This work was supported by the Fundo Europeu de Desenvolvimento Regional-QREN-COMPETE through project PTDC/FIS/102284/2008-Fundação para a Ciência e a Tecnologia (FCT).

supplementary crystallographic information

Comment

Many complexes containing pyridine-2,6-dicarboxylate, CoII ions and various bases have been reported (Aghabozorg et al. 2008, 2009; Moghimi et al., 2002; MacDonald et al., 2004, 2000).
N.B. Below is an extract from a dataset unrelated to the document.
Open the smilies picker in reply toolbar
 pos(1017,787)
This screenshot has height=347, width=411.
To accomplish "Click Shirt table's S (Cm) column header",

In the title compound (I), Fig. 1, the metal ion CoII is six-coordinated by two pyridine-2,6-dicarboxylate ligands, with -2 and -1 negative charges (Table 1). Both ligands are tridentate and the coordination sphere around the cobalt is a distorted octahedral with the N—Co—N angle equal to 177.68 (9)°. The angle between the least-squares plane of the non-H atoms of the two ligands is 87.38 (4)°. Each complex of total charge -1 is accompanied in the asymmetric unit cell by one phenylhydrazinium ion as a counter ion, a neutral pyridine-2,6-dicarboxylic acid molecule and three water molecules. In the cation the terminal N4 is deviated by 1.188 (3)Å from the C22—C27 plane. The bond angle sum around N5 is 327°, indicative of a sp3 hybridization for this atom. There is an extensive three-dimensional network of H-bonds linking the molecules and ions together. Water O13 links the cobalt complexes along the b axis and water O14 links the cobalt complexes along the a axis. The neutral acidic molecule is H-bonded to the complex and the cation shares the NH and NH3 hydrogen atoms with two symmetry related complexes and the neutral acid molecule (Table 2 and Fig. 2).

Experimental

From a solution of phenylhydrazine (0.4 mmol) and of pyridine-2,6-dicarboxylic acid (0.4 mmol) in THF (30 ml), a white precipitate was obtained. By mixing the precipitate with cobalt (II) nitrate (0.2 mmol) in water (25 ml), brown crystals of the title compound were obtained after allowing the mixture to stand for 2 weeks at room temperature.

Refinement

The occupancy of water O atoms, O15 and O16, refined to near 50%, so that at the final stages of refinement the sum of their occupancies was set to one. H atoms bound to C atoms were placed at calculated positions and were treated as riding on the parent atoms with C—H = 0.93 Å (aromatic) and 0.98 Å (CH) and with Uiso(H) = 1.2 Ueq(C). H atoms of water molecules O13 an O14 were located in a difference Fourier map and refined as riding with O—H = 0.85 (1) Å, H—H = 1.34 (1) Å and Uiso(H) = 1.5Ueq(O). The H atoms of the remaining water molecule disordered over two sites could not be located. H atoms of hydroxyl and hydrazinium groups were located in a difference electron density map but O–H were refined using AFIX 147 and NH3 H atoms using AFIX 137 in SHELXL97. The coordinates of H atom attached to N5 were freely refined, Uiso(H5) = 1.2 Ueq(N5).

Figures

Fig. 1.

Fig. 1.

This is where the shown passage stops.